# 55 gallon suggestions



## RLHam3 (Sep 17, 2008)

hey i've got a 55 gallon aquarium with two young jack dempsey cichlids(2in) and 1 young green terror(2.5in) these are all very docile especially for their species. I also have one pleco that is around 8in. I'm using this as a grow out tank so i know that i will need to move a lot out of here. 

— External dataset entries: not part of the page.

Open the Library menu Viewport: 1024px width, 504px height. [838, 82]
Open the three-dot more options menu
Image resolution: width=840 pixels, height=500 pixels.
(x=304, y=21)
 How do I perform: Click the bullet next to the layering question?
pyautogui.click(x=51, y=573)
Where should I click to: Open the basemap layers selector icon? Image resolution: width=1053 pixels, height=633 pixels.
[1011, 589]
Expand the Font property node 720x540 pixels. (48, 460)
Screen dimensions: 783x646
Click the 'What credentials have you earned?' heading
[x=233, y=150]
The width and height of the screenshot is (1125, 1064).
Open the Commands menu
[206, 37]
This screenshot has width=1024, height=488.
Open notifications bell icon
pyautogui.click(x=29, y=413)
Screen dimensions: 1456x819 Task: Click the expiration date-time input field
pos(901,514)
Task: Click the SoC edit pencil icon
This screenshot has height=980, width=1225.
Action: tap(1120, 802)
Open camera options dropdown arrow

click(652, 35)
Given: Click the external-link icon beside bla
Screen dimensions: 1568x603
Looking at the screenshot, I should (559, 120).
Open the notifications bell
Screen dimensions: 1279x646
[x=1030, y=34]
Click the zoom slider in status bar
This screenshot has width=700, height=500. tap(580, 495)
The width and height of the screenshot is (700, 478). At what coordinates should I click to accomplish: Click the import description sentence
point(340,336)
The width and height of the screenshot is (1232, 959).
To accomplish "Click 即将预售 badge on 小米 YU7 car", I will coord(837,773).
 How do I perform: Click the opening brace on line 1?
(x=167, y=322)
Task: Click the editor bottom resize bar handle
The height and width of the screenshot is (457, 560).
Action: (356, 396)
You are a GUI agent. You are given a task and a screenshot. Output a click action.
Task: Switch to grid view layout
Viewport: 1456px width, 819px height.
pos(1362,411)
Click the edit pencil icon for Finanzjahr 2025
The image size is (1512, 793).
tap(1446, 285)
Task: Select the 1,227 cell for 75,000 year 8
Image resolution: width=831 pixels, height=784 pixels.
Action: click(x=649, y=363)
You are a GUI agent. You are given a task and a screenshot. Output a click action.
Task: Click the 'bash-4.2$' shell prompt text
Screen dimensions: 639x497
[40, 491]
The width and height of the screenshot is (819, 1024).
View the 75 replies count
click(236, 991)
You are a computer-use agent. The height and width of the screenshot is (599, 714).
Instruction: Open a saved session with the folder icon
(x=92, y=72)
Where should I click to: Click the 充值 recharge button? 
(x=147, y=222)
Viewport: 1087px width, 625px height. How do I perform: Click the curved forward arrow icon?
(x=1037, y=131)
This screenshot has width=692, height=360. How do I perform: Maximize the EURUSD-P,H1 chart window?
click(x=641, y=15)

Here is what i need help with. I am looking for a cool active catfish that could do ok with my cichlids for a little while. here's what i've been thinking(i'd just want to go with one of these):

1 lima shovelnose
3-4 pictus
1 iridescent shark
1 Pangasius catfish

if anybody knows anything about any of these fish i would really appricate your advice! i'd also love any other suggestions that you have



PS- i'm planning to move everytihng out in less than a year


----------



## emc7 (Jul 23, 2005)

> 1 iridescent shark


this is a food fish that could end up bigger than your tank (4 ft) is long. http://en.wikipedia.org/wiki/Iridescent_Shark Its on the tetra's list of "fish not to buy for a home aquarium".


----------



## trashion (Aug 24, 2007)

Pangasius catfish = iridescent shark, I think...Or at least they're quite similar.

Both are waaayyy too big. Shovelnose is also too big. Pictus could work.


----------



## wrestlerboy (Apr 8, 2009)

maybe consider some albino corrys


----------